Uncle Stash had given me directions to where Helen stayed. I’d corrected him on the phone, saying that he must have meant where she lived. No, he’d said, where she stayed since giving up her apartment to move to Florida with him.
Helen sure didn’t let any grass grow under her feet.
I pulled into the parking lot of the Family Suites. It was a small complex on the Hartford side of town where people rented efficiency apartments for a month at a time. The parking lot wrapped around the back of the building. Helen’s place was on the first floor at the far end of the unit. Past a snow-covered wrought-iron patio set, I could see my Uncle Stash sitting on the living room couch through the French doors. The curtains hadn’t been pulled, but the parking lot bordered the woods, so I guessed not many folks came back here.
I shut off my car and walked to the front door of #43. I could hear jazz music coming from Helen’s.
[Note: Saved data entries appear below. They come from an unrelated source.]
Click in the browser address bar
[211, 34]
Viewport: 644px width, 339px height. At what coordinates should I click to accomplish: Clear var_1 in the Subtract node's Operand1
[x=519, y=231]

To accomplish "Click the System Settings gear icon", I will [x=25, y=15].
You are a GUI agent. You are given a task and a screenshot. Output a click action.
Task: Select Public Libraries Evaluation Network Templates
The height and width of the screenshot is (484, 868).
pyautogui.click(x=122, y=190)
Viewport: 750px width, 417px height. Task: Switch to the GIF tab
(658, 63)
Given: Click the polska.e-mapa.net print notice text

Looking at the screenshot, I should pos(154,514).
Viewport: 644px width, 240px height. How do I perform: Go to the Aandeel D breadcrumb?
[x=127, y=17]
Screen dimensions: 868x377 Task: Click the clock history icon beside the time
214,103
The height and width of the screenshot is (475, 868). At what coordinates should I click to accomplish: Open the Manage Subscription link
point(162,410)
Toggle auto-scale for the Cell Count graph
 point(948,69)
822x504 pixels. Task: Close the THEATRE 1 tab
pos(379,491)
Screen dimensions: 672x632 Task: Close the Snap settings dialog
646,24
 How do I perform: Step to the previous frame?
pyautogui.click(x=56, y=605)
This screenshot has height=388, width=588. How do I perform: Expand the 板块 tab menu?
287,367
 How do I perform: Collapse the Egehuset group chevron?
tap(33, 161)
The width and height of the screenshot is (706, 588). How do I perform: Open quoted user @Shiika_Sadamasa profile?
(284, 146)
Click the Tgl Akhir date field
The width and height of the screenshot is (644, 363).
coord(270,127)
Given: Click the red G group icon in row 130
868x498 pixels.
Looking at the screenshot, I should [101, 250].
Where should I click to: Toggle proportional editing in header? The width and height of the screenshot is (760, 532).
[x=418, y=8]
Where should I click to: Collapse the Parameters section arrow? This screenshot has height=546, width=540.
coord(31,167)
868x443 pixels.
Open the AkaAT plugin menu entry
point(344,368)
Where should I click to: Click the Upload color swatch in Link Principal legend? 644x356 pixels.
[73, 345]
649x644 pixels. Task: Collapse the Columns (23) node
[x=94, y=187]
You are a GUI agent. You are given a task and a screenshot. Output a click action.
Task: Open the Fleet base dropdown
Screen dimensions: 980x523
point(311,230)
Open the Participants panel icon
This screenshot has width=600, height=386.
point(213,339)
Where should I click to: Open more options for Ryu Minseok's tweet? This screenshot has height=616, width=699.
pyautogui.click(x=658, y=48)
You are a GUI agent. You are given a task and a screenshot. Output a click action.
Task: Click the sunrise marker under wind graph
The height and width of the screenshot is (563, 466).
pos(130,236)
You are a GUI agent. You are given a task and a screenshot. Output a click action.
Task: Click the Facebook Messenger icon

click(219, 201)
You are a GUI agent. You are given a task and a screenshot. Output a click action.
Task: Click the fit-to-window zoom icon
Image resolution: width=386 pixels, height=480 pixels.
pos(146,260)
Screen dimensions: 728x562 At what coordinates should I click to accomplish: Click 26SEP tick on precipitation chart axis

Okay. Maybe she wasn’t all that bad. But her marrying my uncle still got under my skin. The wind sent my hair flying, reminding me how cold I’d been last night, so I stepped closer to the door and poked at the doorbell.
The chimes had only rung once when the door flew open. Helen stood there, purple hair sprayed like a rubber wig, a rather tight red dress revealing a little pooch of an abdomen, thick black glasses with rhinestone sides, and heels that Peggy never could have maneuvered in.
Guess Helen was young at heart.
“Come in, dear,” she said, moving to the side.
The place was well lit, decorated in monotone beige and had a small kitchenette to the left of the living room. Helen took my black wool coat. I missed my Steelers jacket, but down took a long time to dry.
“Hello, Pauline,” Uncle Stash said, standing up. “What can I get you to drink?” He looked toward a brass liquor table filled with various bottles. Their age group had cocktails at every function.
“Beer would be fine.”
I followed Helen and sat on the couch, feeling strange. I looked around the room. Even though it was a temporary place for Helen, it looked so impersonal. I would have stuck out a family picture or two. When I looked at the kitchenette, I noticed the stove was empty. No pots or pans on it. Geez. Maybe the invitation was only for cocktails, and I’d starve to death in a few minutes, after sleeping through breakfast, lunch and my afternoon tea and cookie break.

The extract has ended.